The documentary exposes the existence of a subject still marginalized by the privileged laws of culture. Representing Ramiro’s daily life is a way in for these subjects, a possibility to carve their own space in the cultural discourse. This claim of recognition enforced by El evangelio según Ramiro speaks of the strength of other sexualities to oppose the norm. Few films, I think, are as powerful as this one; the way this character articulates himself to “the human”—insofar as he is not considered such by certain privileged people—verifies the arbitrary nature of the heterosexual politics that condemns him.
Verde Verde [Green green] (Enrique Pineda Barnet, 2012) is a film that develops its dramatic and visual narrative through a total immersion in the coordinates of what queer is. Carlos and Alfredo, its main characters, meet in a bar frequented by whores, transvestites, bodybuilders and strippers, all of them caught up in an atmosphere of sexual energy and intoxication leading to a complete release of desire. Alfredo, who is openly bisexual, gets Carlos to accompany him to his apartment, where they both plunge into an erotic game that ends in tragedy and death. Of course, the important point here is not so much the homoerotic ambiance the director teases us with, but the final blow dealt to the male hegemonic pattern.
There is a scene where the antagonists are urinating side by side in some corner of the apartment.
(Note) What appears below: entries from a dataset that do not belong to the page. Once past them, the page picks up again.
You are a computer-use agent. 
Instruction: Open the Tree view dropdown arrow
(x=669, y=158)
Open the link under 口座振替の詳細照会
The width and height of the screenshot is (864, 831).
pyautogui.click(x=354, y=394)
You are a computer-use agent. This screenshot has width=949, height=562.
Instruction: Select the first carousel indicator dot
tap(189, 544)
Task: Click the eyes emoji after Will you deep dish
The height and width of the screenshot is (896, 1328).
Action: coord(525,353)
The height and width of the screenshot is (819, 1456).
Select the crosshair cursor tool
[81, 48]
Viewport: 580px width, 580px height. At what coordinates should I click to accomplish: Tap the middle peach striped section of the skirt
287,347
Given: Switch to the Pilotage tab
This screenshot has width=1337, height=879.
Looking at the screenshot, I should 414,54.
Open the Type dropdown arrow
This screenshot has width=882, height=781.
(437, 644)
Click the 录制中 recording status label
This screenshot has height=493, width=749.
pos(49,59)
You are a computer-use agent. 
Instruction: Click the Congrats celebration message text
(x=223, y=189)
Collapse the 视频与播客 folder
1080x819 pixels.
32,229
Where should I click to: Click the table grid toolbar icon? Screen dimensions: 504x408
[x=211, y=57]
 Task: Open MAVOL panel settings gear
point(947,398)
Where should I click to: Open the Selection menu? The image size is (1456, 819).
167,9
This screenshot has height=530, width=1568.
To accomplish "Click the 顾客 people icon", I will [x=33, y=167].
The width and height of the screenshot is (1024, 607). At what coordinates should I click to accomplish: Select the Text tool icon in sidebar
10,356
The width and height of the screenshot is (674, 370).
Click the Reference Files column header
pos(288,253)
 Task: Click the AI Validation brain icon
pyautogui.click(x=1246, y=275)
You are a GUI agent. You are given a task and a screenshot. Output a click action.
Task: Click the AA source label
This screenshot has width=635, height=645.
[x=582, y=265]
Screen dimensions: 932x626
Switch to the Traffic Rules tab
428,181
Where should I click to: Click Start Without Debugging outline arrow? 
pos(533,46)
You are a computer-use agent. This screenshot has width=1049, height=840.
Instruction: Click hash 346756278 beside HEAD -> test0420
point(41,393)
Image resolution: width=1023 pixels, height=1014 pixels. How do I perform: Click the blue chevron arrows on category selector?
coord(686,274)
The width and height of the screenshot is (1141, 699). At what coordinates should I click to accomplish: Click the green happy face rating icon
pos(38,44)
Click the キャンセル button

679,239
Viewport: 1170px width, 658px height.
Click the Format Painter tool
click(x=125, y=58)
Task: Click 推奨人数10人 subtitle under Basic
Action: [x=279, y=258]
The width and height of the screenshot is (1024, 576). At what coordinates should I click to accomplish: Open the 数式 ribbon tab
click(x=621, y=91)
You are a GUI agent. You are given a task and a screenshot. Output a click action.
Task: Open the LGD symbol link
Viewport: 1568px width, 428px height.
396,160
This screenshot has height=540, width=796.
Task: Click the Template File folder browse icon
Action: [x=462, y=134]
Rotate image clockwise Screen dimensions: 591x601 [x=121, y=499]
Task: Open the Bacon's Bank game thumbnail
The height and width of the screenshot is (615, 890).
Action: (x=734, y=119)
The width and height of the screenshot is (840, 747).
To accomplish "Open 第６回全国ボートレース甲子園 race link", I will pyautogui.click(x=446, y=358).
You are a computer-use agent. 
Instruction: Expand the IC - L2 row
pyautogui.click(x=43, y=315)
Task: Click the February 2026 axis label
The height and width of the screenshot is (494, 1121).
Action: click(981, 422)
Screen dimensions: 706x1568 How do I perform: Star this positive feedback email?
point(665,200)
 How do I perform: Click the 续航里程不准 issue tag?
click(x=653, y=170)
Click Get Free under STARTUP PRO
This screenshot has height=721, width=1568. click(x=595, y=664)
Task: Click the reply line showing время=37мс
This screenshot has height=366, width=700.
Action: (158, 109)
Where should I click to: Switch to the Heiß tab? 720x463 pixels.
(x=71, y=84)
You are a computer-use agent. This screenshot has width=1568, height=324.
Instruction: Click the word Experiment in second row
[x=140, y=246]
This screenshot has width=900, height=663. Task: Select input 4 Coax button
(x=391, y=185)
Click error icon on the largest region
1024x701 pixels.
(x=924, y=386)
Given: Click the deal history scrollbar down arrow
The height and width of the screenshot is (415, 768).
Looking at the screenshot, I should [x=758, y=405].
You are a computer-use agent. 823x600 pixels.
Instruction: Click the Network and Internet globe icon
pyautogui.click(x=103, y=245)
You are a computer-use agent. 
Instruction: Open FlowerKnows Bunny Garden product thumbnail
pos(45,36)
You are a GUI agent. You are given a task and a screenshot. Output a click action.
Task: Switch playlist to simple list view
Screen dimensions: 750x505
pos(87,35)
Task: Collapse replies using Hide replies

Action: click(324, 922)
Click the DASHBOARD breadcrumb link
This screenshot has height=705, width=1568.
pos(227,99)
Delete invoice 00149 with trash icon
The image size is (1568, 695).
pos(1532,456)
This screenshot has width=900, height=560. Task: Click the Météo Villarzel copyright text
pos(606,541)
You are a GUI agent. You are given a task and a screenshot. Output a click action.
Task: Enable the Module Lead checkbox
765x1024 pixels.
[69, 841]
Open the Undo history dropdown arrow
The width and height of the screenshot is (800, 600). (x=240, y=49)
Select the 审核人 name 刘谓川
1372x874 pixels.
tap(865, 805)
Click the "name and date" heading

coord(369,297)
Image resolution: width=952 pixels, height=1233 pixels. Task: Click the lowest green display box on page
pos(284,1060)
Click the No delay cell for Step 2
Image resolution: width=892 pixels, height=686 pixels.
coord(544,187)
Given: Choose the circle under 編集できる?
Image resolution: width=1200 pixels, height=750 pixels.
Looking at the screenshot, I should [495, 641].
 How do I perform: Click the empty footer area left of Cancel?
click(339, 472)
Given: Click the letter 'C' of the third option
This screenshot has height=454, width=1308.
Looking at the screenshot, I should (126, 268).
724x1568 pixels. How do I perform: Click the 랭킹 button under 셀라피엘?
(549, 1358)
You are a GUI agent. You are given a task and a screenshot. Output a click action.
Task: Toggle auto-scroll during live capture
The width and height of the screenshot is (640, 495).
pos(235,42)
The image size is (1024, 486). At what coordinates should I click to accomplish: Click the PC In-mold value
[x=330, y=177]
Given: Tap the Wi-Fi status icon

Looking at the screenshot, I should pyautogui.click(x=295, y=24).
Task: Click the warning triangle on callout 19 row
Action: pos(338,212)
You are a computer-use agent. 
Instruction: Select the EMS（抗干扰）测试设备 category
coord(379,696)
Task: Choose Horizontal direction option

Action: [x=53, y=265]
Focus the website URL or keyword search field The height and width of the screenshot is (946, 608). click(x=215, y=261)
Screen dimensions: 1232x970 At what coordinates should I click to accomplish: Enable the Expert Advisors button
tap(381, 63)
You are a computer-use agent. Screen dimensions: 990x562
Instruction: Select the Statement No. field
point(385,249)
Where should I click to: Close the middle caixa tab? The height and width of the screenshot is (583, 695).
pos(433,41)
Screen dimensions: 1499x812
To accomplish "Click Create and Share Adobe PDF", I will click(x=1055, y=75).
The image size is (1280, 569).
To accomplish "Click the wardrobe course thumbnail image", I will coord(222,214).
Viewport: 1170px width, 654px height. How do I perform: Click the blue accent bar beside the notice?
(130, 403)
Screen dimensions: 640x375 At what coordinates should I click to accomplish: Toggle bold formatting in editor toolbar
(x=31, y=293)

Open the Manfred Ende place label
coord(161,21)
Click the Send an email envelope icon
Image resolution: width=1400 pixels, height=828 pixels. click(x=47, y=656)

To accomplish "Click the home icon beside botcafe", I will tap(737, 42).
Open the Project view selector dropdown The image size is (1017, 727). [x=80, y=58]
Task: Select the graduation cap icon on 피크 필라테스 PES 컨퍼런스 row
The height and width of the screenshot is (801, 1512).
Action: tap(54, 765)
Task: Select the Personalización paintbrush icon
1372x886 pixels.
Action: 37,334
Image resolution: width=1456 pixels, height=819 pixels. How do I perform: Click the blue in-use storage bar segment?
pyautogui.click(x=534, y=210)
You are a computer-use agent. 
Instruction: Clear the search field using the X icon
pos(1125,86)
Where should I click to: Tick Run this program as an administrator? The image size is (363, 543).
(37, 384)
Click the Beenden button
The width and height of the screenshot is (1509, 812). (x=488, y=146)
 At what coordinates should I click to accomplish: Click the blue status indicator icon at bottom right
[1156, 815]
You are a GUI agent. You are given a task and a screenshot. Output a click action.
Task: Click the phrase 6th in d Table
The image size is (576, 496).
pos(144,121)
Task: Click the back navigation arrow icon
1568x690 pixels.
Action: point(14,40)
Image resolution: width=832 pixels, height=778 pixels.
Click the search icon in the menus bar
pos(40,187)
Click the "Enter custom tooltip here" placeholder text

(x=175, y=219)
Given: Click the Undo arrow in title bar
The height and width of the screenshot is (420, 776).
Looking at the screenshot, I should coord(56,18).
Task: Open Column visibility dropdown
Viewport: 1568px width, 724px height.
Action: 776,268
Carlos, who has been all along reaffirming his masculinity, shoring up his macho image, is impressed, fascinated, by the size of the naval nurse’s penis. Right away, the plot ventures into the sexual encounter of the bodies: it goes without saying, the sailor manages to penetrate his object of desire. And the latter, while confessing to the enormous pleasure he has experienced, continues to swear by his manhood. When they finish, Carlos is assaulted by the repressive force of the heteronormative spectrum, to such an extent that he feels compelled to murder Alfredo and cut off his penis.
Carlos mutilates Alfredo because he placed him at the very opposite of his masculine identity, and let himself be overcome by everything execrable. Lethal aggression is his way of controlling and eliminating anything that either soils or destroys his sexual ought-to-be. Unable to come to terms with his desire for the body of his fellow man, Carlos is doomed to conceal any sign or trace that would publicly expose him. Alfredo’s death is, therefore, a manifestation of the anomaly he signifies to the male sexual economy; it is the consequence of giving free rein to one’s divergent erotic appetites. Alfredo’s sin is so great in the face of the norm that he must die.
Heterosexuality, in its eagerness to assert itself as “the natural” order, abjectifies anything that disrupts the machinery of its sexual economy. The constructions of sexuality cannot continue to operate within cultural formations where hetero hierarchy completely disregards otherness. Cinema could be (has been) the space to empower these abject domains, to the point of subverting and reinventing the terms of culture and the discourses encoding our social bonds. It is clear that “different” behaviors continue to be frowned upon, and that sexual preference still shakes the rest of life’s foundations. Cinema is a means to discuss these problems and effect a change in the fabric of existence.